EXERCISE AIM: Every line with the string "Image" in it belongs in your answer, so copy them all from the data.

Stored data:
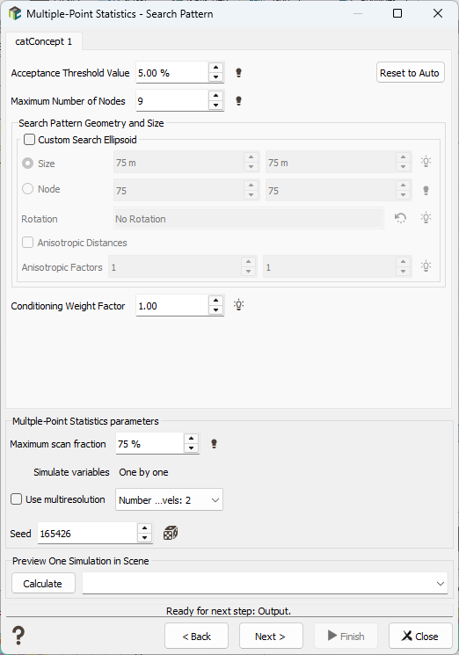Click the random seed dice icon
The height and width of the screenshot is (655, 459).
coord(171,533)
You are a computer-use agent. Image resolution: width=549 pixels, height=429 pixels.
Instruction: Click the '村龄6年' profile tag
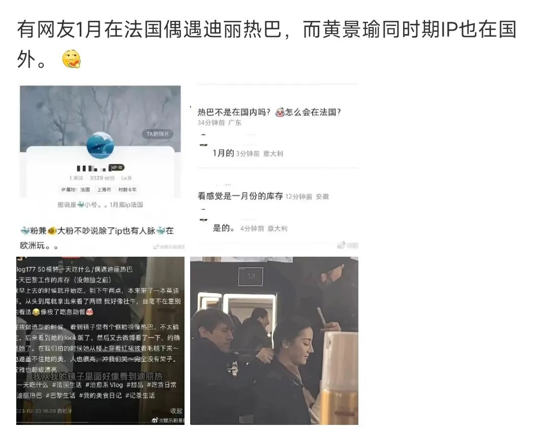(x=128, y=190)
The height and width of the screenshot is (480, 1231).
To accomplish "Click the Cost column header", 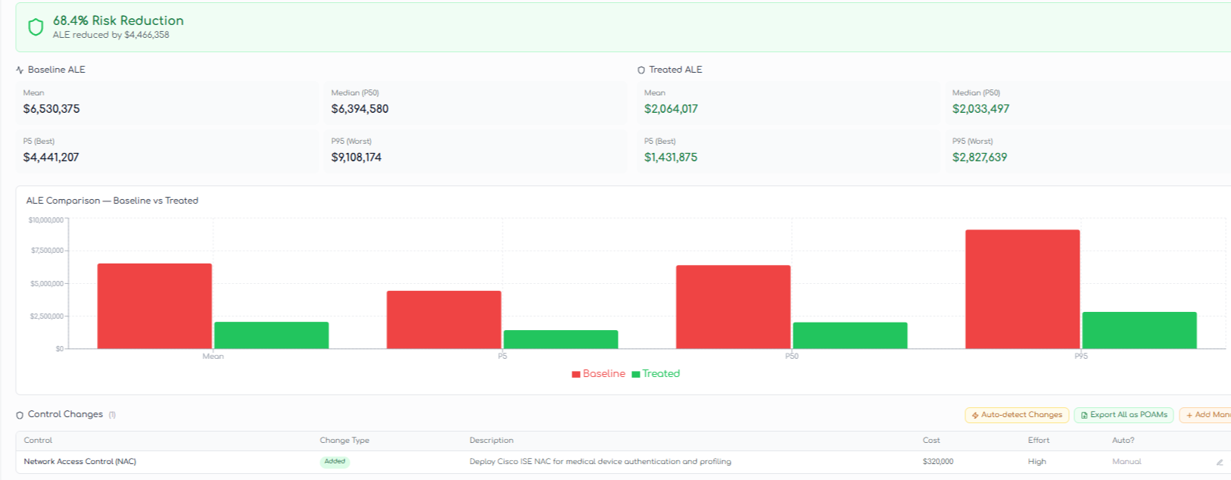I will [931, 441].
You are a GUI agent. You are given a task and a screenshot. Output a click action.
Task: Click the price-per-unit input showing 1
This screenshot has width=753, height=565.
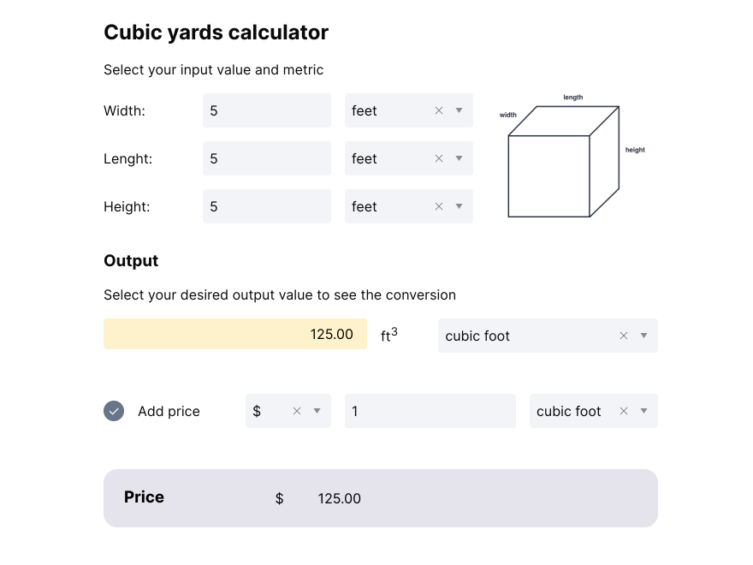tap(430, 411)
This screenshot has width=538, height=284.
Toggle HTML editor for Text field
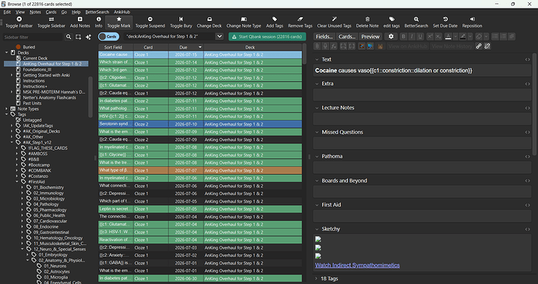[x=527, y=59]
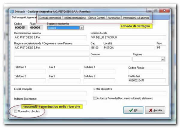The height and width of the screenshot is (128, 180).
Task: Open the Indirizzi destinazione tab
Action: tap(75, 18)
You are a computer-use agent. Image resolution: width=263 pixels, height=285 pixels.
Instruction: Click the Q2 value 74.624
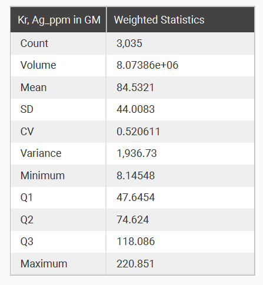tap(132, 220)
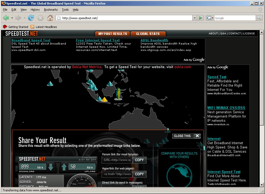Go to the Home page icon
The width and height of the screenshot is (265, 194).
pos(50,18)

RESPONSE TO THE TASK:
You are a computer-use agent. Image resolution: width=549 pixels, height=429 pixels.
You are a computer-use agent. Image resolution: width=263 pixels, height=285 pixels.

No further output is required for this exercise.